§ **Directions**: Under this line are records; the part from the line containing "Given: Open the Gender select dropdown" through the line containing "to the 我要购买" should be repeated exactly. Please exclude pictures.

§ **Information supplied**:
*****

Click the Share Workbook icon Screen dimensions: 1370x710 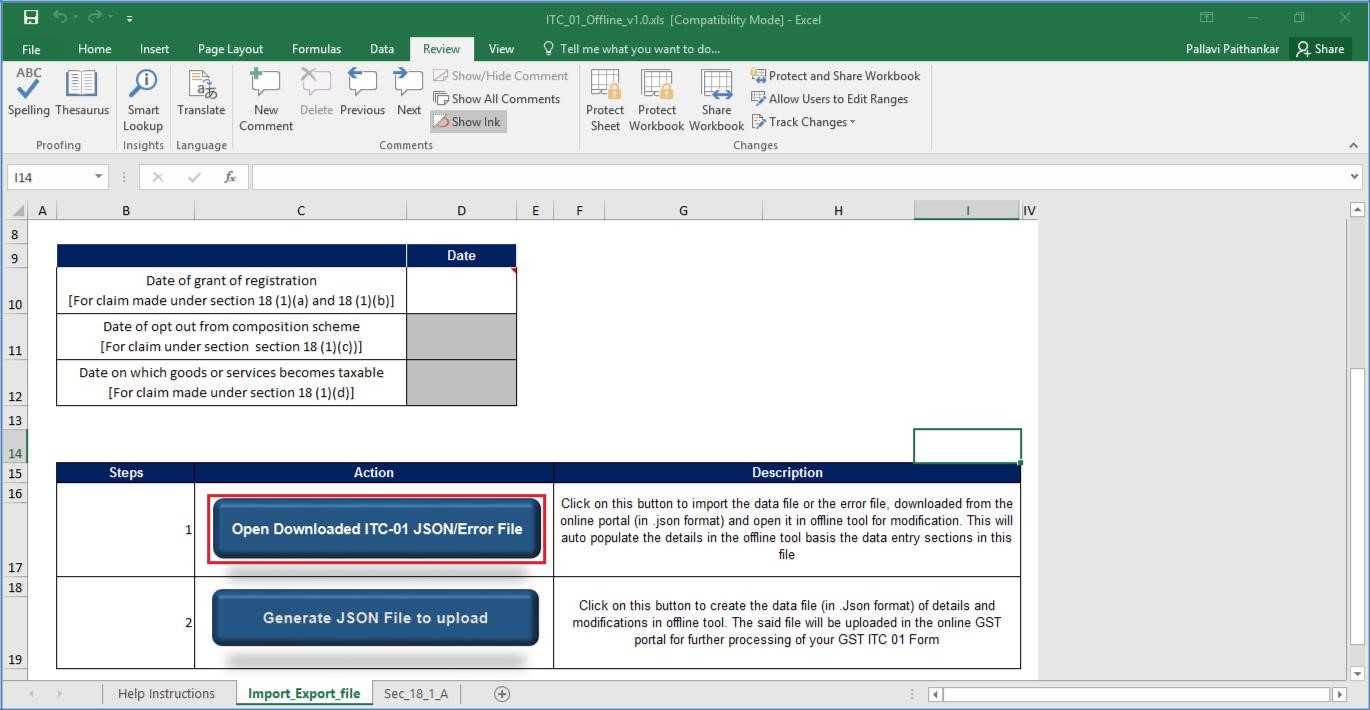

*****

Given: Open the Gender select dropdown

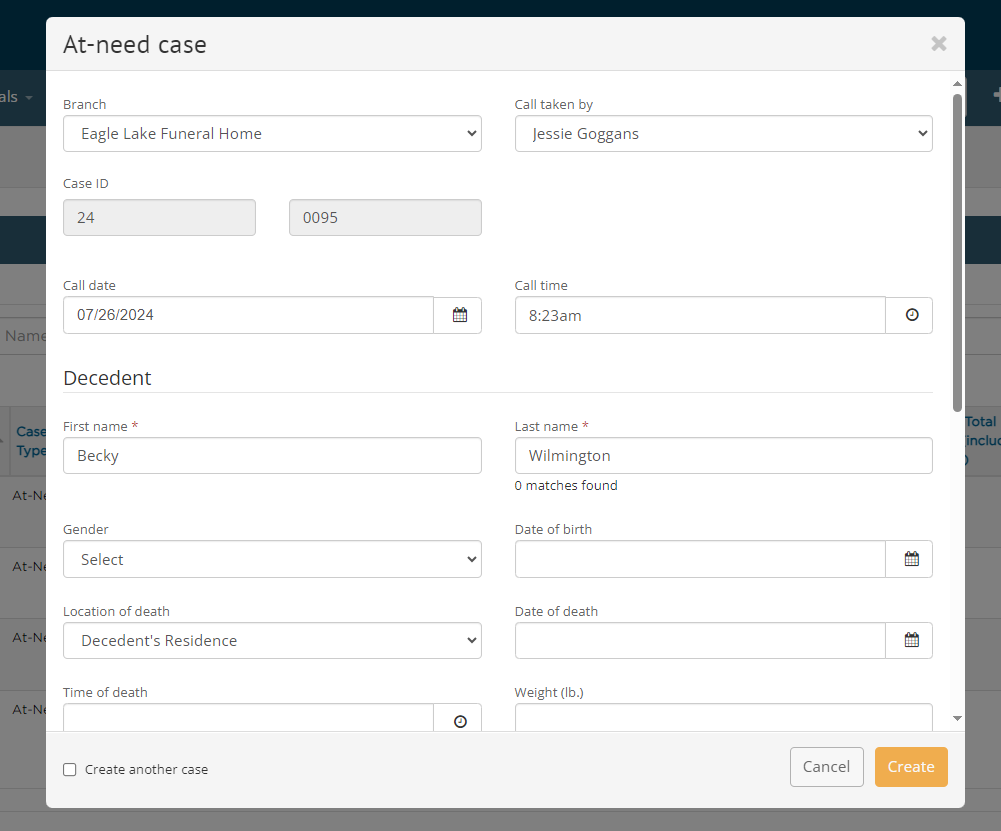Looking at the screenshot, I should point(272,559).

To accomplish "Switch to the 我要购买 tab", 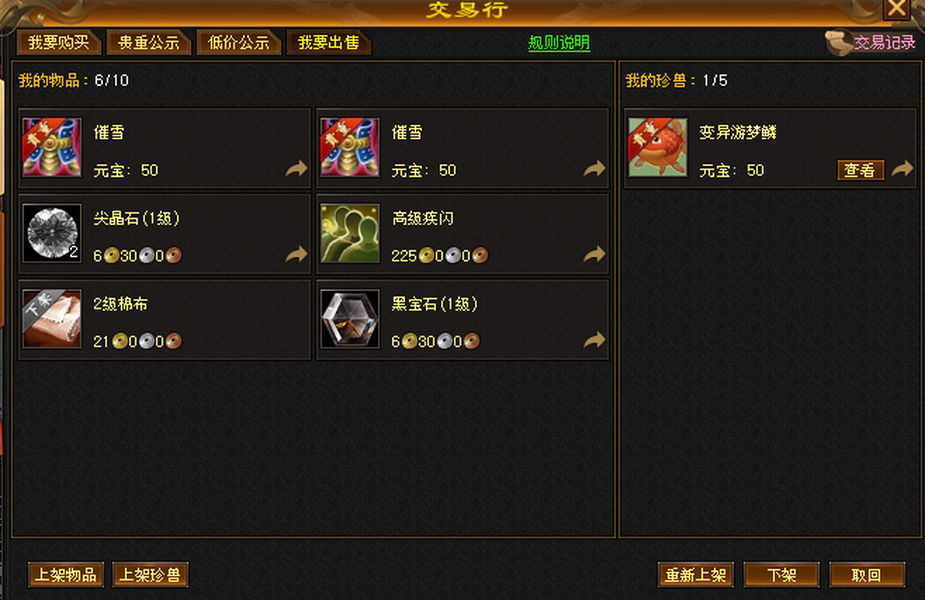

*****

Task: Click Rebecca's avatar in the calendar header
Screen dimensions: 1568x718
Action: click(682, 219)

*****

§ **Expected output**:
Given: Open the Gender select dropdown

Looking at the screenshot, I should point(272,559).

To accomplish "Switch to the 我要购买 tab", 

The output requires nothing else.